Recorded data

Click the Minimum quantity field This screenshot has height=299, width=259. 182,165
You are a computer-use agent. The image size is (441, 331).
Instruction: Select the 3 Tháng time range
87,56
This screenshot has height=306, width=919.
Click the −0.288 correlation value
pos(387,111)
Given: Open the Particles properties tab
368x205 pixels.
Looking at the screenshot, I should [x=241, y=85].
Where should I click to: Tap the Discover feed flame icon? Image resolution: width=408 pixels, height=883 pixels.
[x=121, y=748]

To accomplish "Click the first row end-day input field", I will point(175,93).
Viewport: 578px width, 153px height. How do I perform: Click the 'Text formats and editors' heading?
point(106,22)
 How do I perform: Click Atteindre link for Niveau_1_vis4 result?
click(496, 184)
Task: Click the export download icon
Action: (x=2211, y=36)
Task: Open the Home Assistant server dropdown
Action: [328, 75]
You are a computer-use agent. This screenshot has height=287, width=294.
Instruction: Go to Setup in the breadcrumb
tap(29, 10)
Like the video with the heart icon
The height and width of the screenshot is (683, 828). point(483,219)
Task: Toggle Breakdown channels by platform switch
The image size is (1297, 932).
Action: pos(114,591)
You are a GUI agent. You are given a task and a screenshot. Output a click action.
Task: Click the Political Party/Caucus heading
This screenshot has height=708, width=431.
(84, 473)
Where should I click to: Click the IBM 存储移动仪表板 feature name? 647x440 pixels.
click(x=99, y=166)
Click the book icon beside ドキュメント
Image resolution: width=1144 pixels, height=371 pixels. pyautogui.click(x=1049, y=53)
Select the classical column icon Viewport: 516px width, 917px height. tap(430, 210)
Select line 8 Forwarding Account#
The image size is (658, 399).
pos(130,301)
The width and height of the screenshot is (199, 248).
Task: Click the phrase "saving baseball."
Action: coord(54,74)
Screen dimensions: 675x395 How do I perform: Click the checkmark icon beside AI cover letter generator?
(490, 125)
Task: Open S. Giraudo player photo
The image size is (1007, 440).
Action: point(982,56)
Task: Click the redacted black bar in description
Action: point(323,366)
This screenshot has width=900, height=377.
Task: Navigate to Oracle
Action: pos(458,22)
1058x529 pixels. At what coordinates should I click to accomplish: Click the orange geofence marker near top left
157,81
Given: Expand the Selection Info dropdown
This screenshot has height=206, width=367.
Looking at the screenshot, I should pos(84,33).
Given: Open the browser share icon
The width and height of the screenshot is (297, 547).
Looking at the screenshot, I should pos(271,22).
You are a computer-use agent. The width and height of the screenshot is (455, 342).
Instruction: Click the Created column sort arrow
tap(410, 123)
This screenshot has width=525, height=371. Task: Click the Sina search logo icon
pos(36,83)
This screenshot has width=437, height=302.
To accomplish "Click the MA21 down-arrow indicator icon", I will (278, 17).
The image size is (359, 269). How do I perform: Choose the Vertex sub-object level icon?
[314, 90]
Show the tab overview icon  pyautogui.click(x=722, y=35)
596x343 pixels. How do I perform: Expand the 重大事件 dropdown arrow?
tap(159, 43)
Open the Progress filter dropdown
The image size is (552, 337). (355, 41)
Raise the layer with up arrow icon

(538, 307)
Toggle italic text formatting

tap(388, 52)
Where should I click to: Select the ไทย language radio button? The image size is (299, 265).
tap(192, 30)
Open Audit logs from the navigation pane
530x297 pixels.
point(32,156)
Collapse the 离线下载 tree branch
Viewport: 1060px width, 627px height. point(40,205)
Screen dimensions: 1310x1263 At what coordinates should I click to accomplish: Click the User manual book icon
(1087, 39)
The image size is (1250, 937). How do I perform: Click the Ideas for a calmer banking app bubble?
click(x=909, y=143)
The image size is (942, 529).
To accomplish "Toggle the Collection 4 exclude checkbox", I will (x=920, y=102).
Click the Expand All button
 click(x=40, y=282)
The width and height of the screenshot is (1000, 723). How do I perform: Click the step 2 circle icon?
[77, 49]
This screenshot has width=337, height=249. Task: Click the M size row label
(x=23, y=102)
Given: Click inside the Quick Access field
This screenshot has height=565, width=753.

» WHAT IS BEING ASKED: Out of the entries above, write out only the lines between the line holding "Instruction: Go to Setup in the breadcrumb" and the line holding "Select line 8 Forwarding Account#", inclusive, each exactly as given.

» FINAL ANSWER:
Instruction: Go to Setup in the breadcrumb
tap(29, 10)
Like the video with the heart icon
The height and width of the screenshot is (683, 828). point(483,219)
Task: Toggle Breakdown channels by platform switch
The image size is (1297, 932).
Action: pos(114,591)
You are a GUI agent. You are given a task and a screenshot. Output a click action.
Task: Click the Political Party/Caucus heading
This screenshot has height=708, width=431.
(84, 473)
Where should I click to: Click the IBM 存储移动仪表板 feature name? 647x440 pixels.
click(x=99, y=166)
Click the book icon beside ドキュメント
Image resolution: width=1144 pixels, height=371 pixels. pyautogui.click(x=1049, y=53)
Select the classical column icon Viewport: 516px width, 917px height. tap(430, 210)
Select line 8 Forwarding Account#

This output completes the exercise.